Chau: After transitioning to remote work, we needed to make sure that we made effective use of whatever limited time teammates were able to give us by asking direct questions and getting immediate feedback.
Ravi: I got more experience and exposure to basic Java and Spring frameworks and understood how to build around those frameworks. Using Kubernetes and understanding the concepts behind it was really interesting, as well.
Mifflin: I got better at using SQL to find specific pieces of data. I also got pretty good at wireframing and building out prototypes we could potentially design.
Law: Before this project, I had never dealt with extracting meaning using neural networks, but I’m now using machine learning models and neural networks to extract meaning from documents.
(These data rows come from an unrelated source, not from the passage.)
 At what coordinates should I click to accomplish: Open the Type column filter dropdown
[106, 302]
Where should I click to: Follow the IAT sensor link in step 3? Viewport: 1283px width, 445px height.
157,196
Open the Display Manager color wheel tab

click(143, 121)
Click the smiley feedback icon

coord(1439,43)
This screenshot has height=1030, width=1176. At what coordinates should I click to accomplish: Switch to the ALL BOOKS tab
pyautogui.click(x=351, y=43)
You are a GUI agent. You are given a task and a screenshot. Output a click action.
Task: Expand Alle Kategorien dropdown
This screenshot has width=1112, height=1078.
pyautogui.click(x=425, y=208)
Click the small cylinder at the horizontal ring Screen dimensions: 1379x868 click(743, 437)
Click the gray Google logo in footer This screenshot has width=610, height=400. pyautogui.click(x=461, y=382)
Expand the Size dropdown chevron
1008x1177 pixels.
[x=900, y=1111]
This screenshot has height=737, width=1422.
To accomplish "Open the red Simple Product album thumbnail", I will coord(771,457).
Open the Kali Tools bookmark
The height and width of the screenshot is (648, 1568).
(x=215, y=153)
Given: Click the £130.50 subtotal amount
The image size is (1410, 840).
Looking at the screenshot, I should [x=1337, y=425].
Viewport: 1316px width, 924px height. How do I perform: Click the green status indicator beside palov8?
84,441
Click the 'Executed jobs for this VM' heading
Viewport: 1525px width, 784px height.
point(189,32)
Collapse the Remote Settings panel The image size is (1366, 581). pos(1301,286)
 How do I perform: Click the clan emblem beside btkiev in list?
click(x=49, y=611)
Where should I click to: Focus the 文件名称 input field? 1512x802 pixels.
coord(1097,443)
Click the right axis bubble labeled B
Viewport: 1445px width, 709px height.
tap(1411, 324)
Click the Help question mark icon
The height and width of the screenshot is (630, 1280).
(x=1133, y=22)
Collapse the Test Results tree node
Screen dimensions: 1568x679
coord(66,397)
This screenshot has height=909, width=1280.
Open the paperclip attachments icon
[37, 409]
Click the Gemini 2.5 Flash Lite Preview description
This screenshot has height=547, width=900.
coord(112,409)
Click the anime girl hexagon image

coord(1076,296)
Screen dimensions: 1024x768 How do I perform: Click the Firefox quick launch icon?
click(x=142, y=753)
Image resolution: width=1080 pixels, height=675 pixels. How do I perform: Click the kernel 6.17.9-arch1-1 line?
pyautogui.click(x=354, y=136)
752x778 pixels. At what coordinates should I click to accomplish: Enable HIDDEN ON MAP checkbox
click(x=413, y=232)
I also became a lot more familiar with our data environments.
Completing the program provided a solid jumping-off point for their subsequent contributions to the company, teammates said.
Chau: By being in a risk-free environment, not only were we able to be more comfortable working as developers, but the ability to develop a product from the idea, all the way to fruition to a tangible product, gave us a lot of confidence in our technical skills.
Ravi: Understanding the clinical aspect, the product, the client’s success and how it all fits together — and keeping that in mind when we’re working on a day-to-day project — was a really big takeaway.
Kicking things off in an open, useful way made me more confident in my abilities.”
Law: I walked away from the project having this really clear understanding of who is responsible for what. Moving forward, that enables me to know exactly who to go to and how projects evolve and develop.
Mifflin: Being able to kick things off in such an open and useful way helped make me feel really comfortable and more confident in my abilities.